Device Description: WPNS is a single implantable neural stimulator that encases a stimulating electrode [with 4 or 8 contacts], a microprocessor and antenna to communicate with pulse generator by wireless access. The external transmitter is in a wearable antenna assembly [WAA] worn by the patient in close proximity to the implant. This device, unlike the conventional PNS equipment, does not require an IPG.

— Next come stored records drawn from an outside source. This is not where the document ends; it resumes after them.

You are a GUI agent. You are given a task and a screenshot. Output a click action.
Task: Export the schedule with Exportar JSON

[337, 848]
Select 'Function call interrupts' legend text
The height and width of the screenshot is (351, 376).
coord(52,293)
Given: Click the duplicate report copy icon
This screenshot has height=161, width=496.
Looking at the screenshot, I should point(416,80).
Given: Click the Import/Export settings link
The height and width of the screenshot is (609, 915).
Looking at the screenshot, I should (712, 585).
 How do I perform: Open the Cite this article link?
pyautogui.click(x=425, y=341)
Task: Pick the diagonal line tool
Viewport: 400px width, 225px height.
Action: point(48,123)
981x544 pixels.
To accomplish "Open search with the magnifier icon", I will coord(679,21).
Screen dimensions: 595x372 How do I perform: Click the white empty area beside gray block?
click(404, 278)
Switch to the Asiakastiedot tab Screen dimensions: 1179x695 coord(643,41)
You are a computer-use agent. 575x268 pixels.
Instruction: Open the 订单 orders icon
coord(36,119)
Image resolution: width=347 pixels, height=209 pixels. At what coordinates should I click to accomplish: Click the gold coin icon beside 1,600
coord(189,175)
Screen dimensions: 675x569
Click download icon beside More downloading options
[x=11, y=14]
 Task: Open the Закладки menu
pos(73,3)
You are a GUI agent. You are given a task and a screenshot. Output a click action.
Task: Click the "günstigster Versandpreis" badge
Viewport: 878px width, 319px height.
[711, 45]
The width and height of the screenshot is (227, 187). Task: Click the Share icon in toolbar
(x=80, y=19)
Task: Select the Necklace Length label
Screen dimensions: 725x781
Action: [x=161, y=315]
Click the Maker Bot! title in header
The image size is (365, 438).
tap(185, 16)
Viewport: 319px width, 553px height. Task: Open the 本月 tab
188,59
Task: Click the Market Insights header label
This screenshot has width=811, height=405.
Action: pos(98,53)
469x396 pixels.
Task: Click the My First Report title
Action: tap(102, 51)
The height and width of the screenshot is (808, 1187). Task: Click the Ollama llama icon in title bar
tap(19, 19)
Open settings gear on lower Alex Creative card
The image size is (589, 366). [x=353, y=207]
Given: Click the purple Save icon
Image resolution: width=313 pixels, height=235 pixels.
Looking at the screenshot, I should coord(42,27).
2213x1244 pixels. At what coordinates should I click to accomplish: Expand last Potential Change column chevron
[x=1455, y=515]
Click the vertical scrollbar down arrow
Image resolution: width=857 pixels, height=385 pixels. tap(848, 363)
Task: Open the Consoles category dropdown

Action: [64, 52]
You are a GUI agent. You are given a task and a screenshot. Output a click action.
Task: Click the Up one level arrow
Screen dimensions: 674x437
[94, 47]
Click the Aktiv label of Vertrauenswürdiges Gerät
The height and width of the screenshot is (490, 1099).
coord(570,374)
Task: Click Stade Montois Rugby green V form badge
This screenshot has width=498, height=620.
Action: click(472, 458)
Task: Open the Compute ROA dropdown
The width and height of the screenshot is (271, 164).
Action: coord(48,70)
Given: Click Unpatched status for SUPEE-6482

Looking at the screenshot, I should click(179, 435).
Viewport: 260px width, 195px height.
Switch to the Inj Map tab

Case illustrations: A case of MP was diagnosed after the patient underwent an arthroscopic repair of knee joint which was complicated by infection leading to necrotizing fasciitis. Patient required multiple medications and interventions including neurolysis of femoral cutaneous femoral nerve that gave temporary relief. After multiple non-surgical procedures like nerve blocks, physical therapy and cryo-ablation of the cutaneous nerve patient was taken up for WPNS, using a Freedom stimulator with 4 contacts [Stimwave Technologies, Pompano Beach, FL, USA] implanted along the course of the femoral cutaneous nerve. The second case of CRPS type 1, followed blunt trauma to the right upper extremity resulting in intractable pain with allodynia unresponsive to physical therapy, nerve blocks combined with opioid medications. A diagnosis of refractory CRPS was entertained and the patient received placement of two WPNS electrodes [FR4A-RCV-A0 with tines, Generation 1 and FR4A-RCV-B0 with tines, Generation 1] along the ulnar and median nerves under image guidance. Both patients during the follow up had shown prompt symptomatic relief without any adverse events and required minimal pain medication.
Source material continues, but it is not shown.